To summarize the above, there is no official support from Apple if you need to filter read or/and write requests, filter and modify VFS vnode operation.
The lack of a stackable file system support by Mac OS X VFS required to find a way to place a filter between VFS invoking vnode operations via VNOP_* functions and a file system driver implementing these vnode operations. I developed a hooking technique for VFS layer that emulates a stackable file system by replacing vnode operations in array. This technique allows to place a filter between VFS and file system driver and supports sophisticated filtering such as isolation file system filter when a filter creates vnodes instead of a file system driver thus gaining a full control over file data. I used this technique in two projects to implement filtering for lookup, create, read and write requests and to implement an isolation file system.
The code for a skeleton file system filter is in my GitHub repository https://github.com/slavaim/MacOSX-FileSystem-Filter it was extracted from a bigger project MacOSX-Kernel-Filter in the same repository.
FltFakeFSD.h and FltFakeFSD.cpp are optional files that helps to infer the vnode and vnodeop_desc structures layout that are not declared in SDK. This is achieved by registering a dummy file system, creating a vnode and inspecting it to find required offsets. All you need to do is to call FltGetVnodeLayout() in a filter initialization code.
Alternatively you can extract declarations from XNU code at opensource.apple.com. An alternative implementation without using the fake FSD can be found in VersionDependent.h and VersionDependent.cpp files, where struct vnodeop_desc_Yosemite was borrowed from Apple's open source code for Yosemite(10.10), it happened that vnode and vnodeop_desc structures haven't change in all latest kernel versions so this code works for Mavericks(10.9) and El Capitan(10.11).
The filter registers a kauth callback FltIOKitKAuthVnodeGate::VnodeAuthorizeCallback which in turn calls FltHookVnodeVopAndParent that hooks vnode related operations. The kauth callback is used only to trigger filtering for a file system. When an application opens a file FileX in a directory DirX a vnode for a DirX is provided as a parameter for VnodeAuthorizeCallback so the following calls to file system's lookup or create operations for FileX will be visible for file system filter. When an original lookup or create returns a filter calls FltHookVnodeVopAndParent for a returned vnode or does this in a kauth callback which is nearly the same as kauth callback is a postoperation callback called after VNOP_LOOKUP or VNOP_CREATE. In case of lookup vnode operation do not forget about name cache, so lookup is not always called when an application calls open( FileX ), but if you need to see all lookup operations it is possible to disable name caching for a vnode. You can devise your own way of finding vnodes to hook depending on your requirements, for my purposes a kauth callback worked well as I was filtering vnodes of VREG type so I can use VDIR vnode as an anchor that started filtering for VREG vnodes. Also in most file systems vnode operations array is shared between all vnodes of VREG and VDIR type.

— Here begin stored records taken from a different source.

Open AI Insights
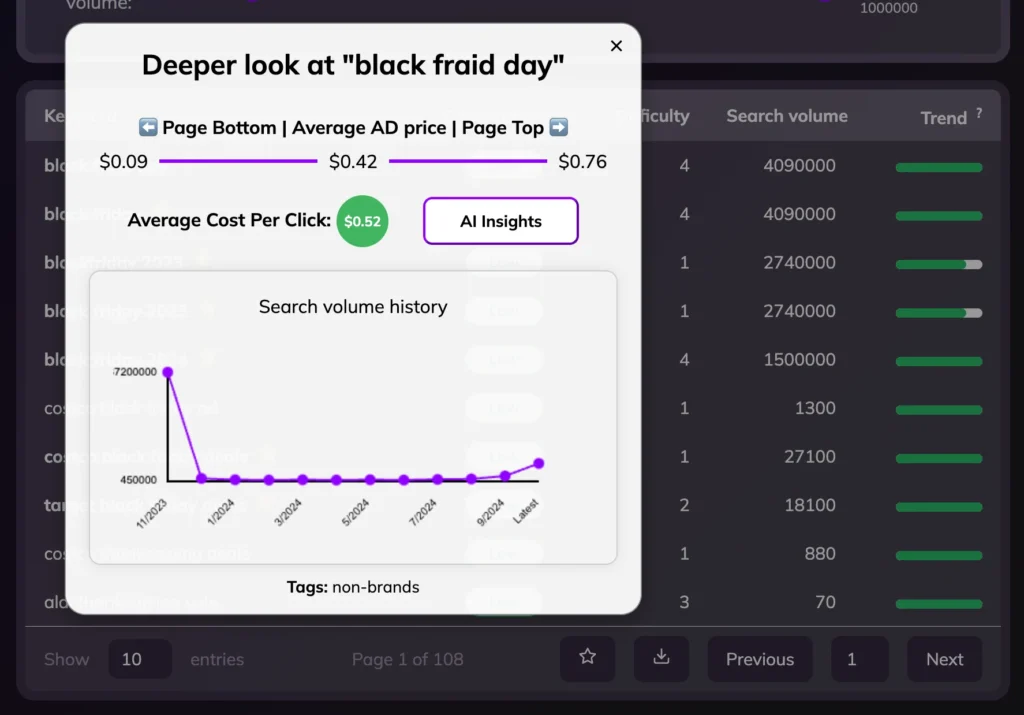Viewport: 1024px width, 715px height. point(500,221)
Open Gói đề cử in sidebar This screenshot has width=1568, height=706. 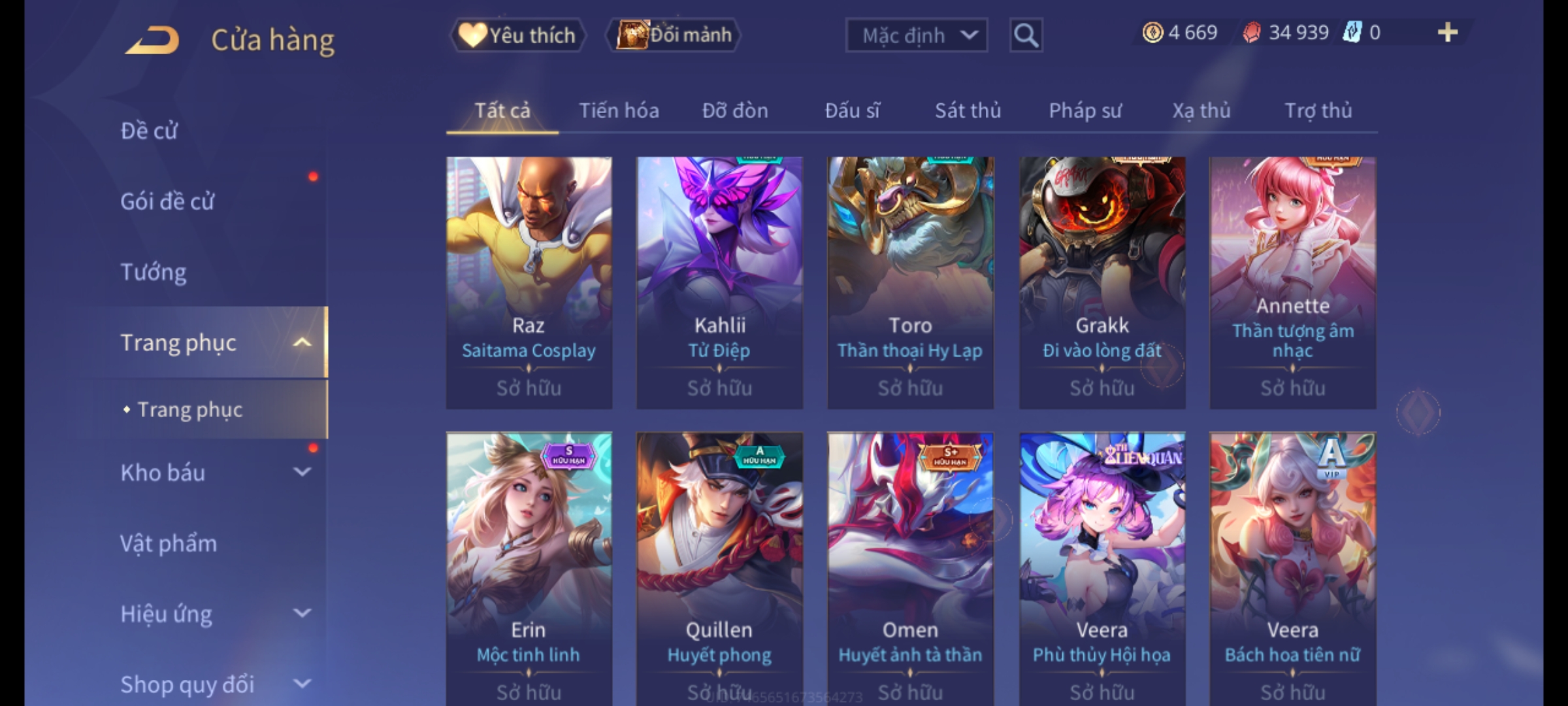167,201
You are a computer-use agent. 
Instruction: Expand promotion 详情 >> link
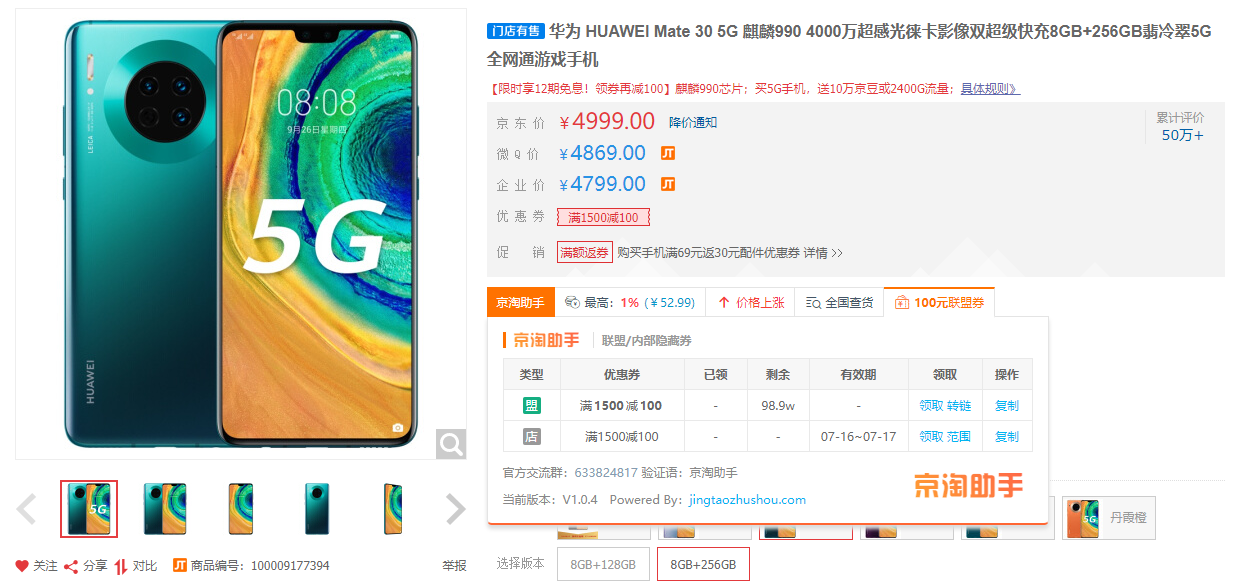coord(823,253)
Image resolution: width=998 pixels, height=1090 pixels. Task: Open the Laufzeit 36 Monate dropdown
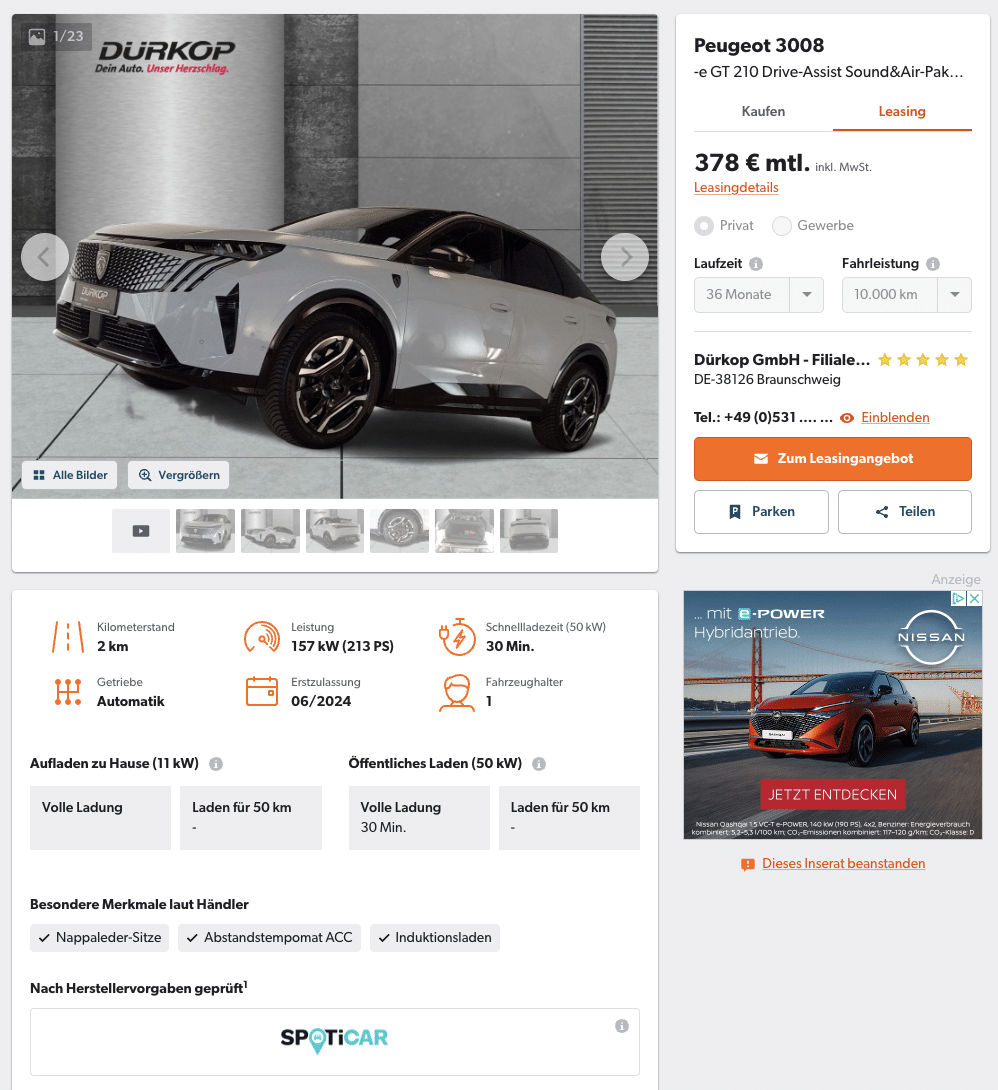click(759, 295)
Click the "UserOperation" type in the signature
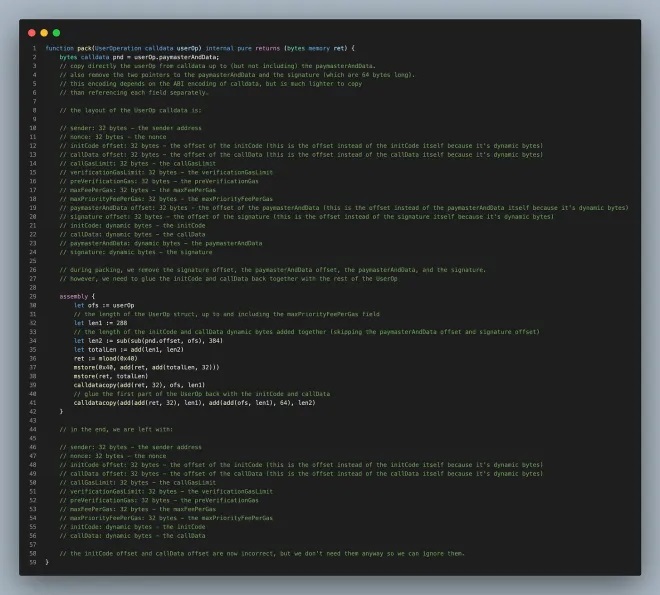This screenshot has width=660, height=595. [123, 48]
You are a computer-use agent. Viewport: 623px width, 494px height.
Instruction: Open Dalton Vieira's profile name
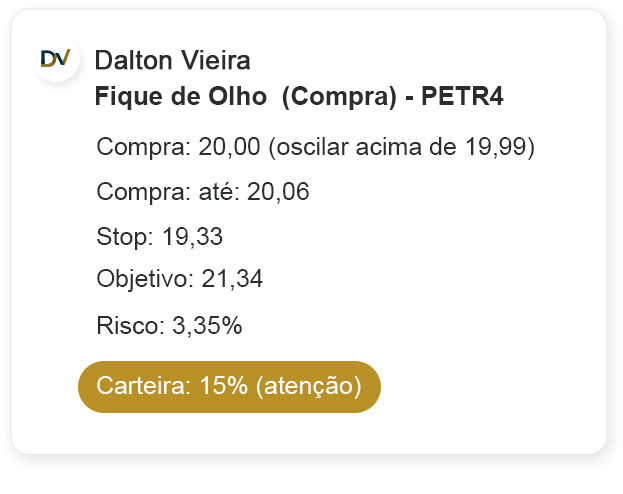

The filter registers operations it wants to intercept in gFltVnodeVopHookEntries array. The skeleton filter immediately calls an original function from a hook but if you want to see a filter in action look at DldVNodeHook.cpp which is a more advanced implementation at MacOSX-Kernel-Filter that also implements an isolation filter for read and write operations on a file by redirecting read and write to a sparse file on another volume. The isolation filter is implemented at DldCoveringVnode.cpp and a sparse file at DldSparseFile.cpp.
FYI a set of call stacks when hooks are active
The filtering can also be implemented by registering MAC ( Mandatory Access Control ) layer. But MAC has limited functionality and not consistent in relation to file system filtering as it was not designed as a file system filter layer. Instead of being called by VFS layer MAC registered callbacks are scattered through the kernel code. They are called from system calls and other kernel subsystems, so MAC doesn't provide a consistent interface for VFS filter and if I remember correctly MAC was declared by Apple as deprecated for usage by third party developers.
To summarize the above, there is no official support from Apple if you need to filter read or/and write requests, filter and modify VFS vnode operation.
The lack of a stackable file system support by Mac OS X VFS required to find a way to place a filter between VFS invoking vnode operations via VNOP_* functions and a file system driver implementing these vnode operations. I developed a hooking technique for VFS layer that emulates a stackable file system by replacing vnode operations in array. This technique allows to place a filter between VFS and file system driver and supports sophisticated filtering such as isolation file system filter when a filter creates vnodes instead of a file system driver thus gaining a full control over file data. I used this technique in two projects to implement filtering for lookup, create, read and write requests and to implement an isolation file system.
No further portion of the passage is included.